The name Jimmie Rogers needs no introduction to the true Blues lover. A founding member of the Muddy Waters band, this Chicago Icon will live forever through his musical legacy! Jimmie was kind enough to grant this quick interview while in town to play the Off Broadway Nightclub.

BN: let me welcome you back to St. Louis. It's always a pleasure!

JR: Thank you, thank you.

BN: Let me ask you the standard question, where were you born?

JR: I'm a Southern boy. I was born in a little town called Roosevelt, in the Delta part of Mississippi.

BN: Did you start playing as a child?

JR: Yes. I started playing young, in Charleston, Ms. Lots of different places as I was a youngster, growing up.

BN: How old were you when you moved from Ms?

JR: Well, when I left here I was a teenage boy. I was about 16 or 17 years old when I left the South.

BN: Where did you go when you you left the South?

JR: Well, I first went to Memphis, left Memphis, came on to St. Louis, East St. Louis for awhile. And then on to Chicago.

BN: You're familiar with some of our local artists, like Oliver Sain, (and Henry Townsend, Jimmie interjects) Henry of course, and Johnnie Johnson.

JR: Yeah, we've done a lot of stuff together-Chuck Berry, me and Johnnie. I met them here in St. Louis, and then I went on to Chicago. Muddy Waters came into Chicago around February 1945, and we hooked up together and started this Blues thing.

BN: So you helped form the original Muddy Waters band?

JR: That's right! I'd say by June or July of 1945, we were working around together. Me, Eddie Boy and Sunnyland Slim. He (Sunnyland Slim) just passed last year. Eddie Boy, he introduced me to Muddy Waters, he had cousins and different relatives in Chicago, Muddy did. Me, Little Walter, and Eddie Boy, a bunch of cats like that, we was jammin'- Blue Smitty, we were jammin' around Chicago. We just got together and hit it off. Started to practicing together, next thing you know, about October/November 1945, we was getting gigs all over. Sunnyland, he did a lot for us!

(Records in a dataset)
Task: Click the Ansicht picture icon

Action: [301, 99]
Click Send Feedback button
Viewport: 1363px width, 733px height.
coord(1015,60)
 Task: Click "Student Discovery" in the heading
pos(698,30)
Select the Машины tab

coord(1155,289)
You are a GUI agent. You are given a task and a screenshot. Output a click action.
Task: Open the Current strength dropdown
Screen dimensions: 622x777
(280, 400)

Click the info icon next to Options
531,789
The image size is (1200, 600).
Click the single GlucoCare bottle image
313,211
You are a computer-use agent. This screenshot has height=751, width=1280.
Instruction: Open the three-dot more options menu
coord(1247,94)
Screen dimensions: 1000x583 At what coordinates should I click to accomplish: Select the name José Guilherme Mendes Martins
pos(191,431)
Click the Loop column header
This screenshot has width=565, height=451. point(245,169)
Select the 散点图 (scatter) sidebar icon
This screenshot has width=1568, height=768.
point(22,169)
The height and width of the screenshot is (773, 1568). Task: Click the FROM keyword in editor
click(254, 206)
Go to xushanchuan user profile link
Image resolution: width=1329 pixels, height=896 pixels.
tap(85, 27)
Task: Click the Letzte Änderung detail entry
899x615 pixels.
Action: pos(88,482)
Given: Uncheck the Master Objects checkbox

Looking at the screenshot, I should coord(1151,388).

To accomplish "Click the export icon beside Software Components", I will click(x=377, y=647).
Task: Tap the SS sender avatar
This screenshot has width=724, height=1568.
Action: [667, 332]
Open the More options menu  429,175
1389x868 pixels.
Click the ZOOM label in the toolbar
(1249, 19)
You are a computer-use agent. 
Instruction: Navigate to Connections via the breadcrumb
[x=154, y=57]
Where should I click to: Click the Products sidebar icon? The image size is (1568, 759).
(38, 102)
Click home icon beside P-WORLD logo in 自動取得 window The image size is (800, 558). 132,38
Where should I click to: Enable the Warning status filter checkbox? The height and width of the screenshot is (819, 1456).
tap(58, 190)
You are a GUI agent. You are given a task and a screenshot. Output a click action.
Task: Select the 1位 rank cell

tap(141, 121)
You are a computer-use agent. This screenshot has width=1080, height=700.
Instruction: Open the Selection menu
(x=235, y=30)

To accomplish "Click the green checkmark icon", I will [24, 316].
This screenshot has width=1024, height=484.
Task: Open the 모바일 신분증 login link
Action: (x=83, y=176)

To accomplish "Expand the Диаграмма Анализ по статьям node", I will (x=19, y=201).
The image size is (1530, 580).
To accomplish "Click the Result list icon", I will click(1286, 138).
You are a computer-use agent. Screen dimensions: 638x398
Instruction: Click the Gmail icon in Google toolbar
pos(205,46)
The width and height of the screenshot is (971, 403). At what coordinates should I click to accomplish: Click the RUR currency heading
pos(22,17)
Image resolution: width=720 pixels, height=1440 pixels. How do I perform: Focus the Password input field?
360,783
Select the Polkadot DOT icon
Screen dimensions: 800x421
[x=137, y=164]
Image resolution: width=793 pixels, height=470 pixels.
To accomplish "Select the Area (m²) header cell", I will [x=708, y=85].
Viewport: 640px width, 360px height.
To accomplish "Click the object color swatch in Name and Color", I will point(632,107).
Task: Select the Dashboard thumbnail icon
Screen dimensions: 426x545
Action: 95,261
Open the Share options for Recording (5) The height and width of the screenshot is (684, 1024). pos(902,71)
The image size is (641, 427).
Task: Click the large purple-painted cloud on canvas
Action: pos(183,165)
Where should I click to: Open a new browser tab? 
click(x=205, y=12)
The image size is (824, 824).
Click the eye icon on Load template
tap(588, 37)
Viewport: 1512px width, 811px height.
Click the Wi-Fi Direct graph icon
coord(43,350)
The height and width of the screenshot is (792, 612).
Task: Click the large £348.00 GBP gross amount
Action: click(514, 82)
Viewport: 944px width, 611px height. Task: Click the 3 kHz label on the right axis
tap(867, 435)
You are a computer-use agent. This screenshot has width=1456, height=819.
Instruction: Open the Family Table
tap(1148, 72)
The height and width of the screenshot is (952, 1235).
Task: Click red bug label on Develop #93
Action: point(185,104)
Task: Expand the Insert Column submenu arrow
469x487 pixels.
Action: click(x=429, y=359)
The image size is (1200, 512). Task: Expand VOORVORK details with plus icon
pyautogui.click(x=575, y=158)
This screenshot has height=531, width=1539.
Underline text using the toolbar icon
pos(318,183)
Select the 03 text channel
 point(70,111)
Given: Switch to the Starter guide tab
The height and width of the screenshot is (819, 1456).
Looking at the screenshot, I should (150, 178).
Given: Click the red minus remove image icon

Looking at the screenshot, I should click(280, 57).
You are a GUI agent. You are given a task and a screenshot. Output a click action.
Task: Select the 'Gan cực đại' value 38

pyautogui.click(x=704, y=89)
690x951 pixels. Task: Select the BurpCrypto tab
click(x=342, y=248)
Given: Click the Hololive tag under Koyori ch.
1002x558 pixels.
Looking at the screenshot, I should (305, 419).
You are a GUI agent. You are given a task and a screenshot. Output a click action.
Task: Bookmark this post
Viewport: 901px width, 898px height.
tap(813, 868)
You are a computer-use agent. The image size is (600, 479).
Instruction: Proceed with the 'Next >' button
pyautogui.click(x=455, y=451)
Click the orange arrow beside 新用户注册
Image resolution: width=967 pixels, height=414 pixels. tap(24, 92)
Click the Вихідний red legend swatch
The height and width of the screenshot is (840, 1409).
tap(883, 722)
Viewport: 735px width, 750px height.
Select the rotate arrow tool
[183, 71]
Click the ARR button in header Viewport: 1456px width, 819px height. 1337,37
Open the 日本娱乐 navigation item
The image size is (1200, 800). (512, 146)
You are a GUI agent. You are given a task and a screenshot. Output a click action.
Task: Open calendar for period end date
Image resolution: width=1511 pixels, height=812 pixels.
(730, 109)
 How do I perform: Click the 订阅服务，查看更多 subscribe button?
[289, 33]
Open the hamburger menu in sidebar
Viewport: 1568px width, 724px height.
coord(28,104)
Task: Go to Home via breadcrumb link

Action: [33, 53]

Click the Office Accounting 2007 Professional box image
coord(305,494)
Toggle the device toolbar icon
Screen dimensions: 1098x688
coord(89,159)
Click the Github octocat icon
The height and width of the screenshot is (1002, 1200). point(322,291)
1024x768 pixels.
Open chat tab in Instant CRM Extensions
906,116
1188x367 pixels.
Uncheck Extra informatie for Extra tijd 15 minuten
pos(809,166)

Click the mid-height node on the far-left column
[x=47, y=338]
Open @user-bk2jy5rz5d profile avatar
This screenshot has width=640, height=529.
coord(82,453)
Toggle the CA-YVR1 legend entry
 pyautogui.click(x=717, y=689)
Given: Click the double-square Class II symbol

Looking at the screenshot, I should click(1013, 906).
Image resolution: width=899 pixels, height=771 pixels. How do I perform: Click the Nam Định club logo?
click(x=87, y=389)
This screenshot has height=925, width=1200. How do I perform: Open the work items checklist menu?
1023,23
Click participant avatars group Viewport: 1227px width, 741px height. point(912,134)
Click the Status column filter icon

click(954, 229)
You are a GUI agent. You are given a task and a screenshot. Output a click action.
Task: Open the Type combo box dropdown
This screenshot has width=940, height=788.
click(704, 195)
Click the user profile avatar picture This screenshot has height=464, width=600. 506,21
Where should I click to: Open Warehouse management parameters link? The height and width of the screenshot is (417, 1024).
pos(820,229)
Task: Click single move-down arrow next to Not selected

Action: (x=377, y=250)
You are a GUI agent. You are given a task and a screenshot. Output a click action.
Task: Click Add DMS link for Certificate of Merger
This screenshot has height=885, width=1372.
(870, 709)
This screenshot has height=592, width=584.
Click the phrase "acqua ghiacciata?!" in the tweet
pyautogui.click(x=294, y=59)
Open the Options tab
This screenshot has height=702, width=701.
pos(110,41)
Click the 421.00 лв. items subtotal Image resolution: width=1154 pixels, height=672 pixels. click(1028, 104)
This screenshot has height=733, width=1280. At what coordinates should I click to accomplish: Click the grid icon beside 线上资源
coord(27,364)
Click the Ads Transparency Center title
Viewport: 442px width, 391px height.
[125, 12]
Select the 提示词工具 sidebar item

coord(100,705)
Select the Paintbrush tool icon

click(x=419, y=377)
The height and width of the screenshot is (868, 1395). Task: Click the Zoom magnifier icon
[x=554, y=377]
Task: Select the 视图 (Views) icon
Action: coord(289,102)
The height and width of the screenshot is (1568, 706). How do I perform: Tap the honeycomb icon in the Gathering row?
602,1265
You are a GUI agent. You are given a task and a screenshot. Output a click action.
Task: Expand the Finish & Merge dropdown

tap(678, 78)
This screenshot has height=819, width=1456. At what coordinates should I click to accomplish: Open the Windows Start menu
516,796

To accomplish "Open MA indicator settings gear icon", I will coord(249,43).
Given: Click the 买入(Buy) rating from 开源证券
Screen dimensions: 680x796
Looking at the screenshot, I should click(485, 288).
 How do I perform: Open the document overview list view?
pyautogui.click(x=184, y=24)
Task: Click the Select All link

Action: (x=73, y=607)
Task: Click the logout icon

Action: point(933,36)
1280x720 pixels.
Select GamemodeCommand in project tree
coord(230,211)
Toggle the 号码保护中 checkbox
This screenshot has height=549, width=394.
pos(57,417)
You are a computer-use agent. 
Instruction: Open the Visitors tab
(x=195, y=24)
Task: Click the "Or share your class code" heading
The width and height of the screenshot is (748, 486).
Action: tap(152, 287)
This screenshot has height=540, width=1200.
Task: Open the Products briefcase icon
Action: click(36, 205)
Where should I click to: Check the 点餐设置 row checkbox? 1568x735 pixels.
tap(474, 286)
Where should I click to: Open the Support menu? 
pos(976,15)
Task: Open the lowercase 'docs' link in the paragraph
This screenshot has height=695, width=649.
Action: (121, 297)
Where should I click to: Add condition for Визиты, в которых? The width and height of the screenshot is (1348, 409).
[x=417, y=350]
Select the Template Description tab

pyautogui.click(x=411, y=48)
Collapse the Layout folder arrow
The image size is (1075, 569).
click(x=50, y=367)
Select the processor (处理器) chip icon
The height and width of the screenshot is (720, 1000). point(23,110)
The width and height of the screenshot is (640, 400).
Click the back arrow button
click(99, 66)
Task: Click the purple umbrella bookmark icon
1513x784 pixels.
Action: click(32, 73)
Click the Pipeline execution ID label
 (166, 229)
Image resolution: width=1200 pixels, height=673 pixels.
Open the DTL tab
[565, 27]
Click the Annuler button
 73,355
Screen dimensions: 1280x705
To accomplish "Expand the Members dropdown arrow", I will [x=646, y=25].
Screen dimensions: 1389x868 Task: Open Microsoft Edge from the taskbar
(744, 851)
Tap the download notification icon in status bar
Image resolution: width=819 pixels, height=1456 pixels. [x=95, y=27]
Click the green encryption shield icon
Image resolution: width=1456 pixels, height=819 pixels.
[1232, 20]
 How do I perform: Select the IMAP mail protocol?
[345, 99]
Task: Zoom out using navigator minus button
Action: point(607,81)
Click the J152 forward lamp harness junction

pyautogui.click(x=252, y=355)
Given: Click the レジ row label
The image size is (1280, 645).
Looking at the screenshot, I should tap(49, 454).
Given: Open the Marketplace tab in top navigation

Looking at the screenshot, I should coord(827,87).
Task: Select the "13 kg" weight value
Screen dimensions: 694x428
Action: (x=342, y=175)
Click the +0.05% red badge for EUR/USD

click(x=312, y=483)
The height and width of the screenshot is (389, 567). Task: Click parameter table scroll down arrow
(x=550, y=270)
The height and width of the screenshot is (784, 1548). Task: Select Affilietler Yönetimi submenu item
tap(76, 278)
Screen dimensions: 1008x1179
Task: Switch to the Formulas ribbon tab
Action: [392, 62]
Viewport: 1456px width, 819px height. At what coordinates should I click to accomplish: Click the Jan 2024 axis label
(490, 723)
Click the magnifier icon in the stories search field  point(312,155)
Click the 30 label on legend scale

Task >>
Answer these questions about the interview with Jimmie Rogers:
(a) In what town was he born?
(b) What city did he go to first after leaving the South?
(c) Around when did Muddy Waters come into Chicago?
The items above aren't needed here.

Answer for the task >>
(a) Roosevelt, in the Delta part of Mississippi
(b) Memphis
(c) Around February 1945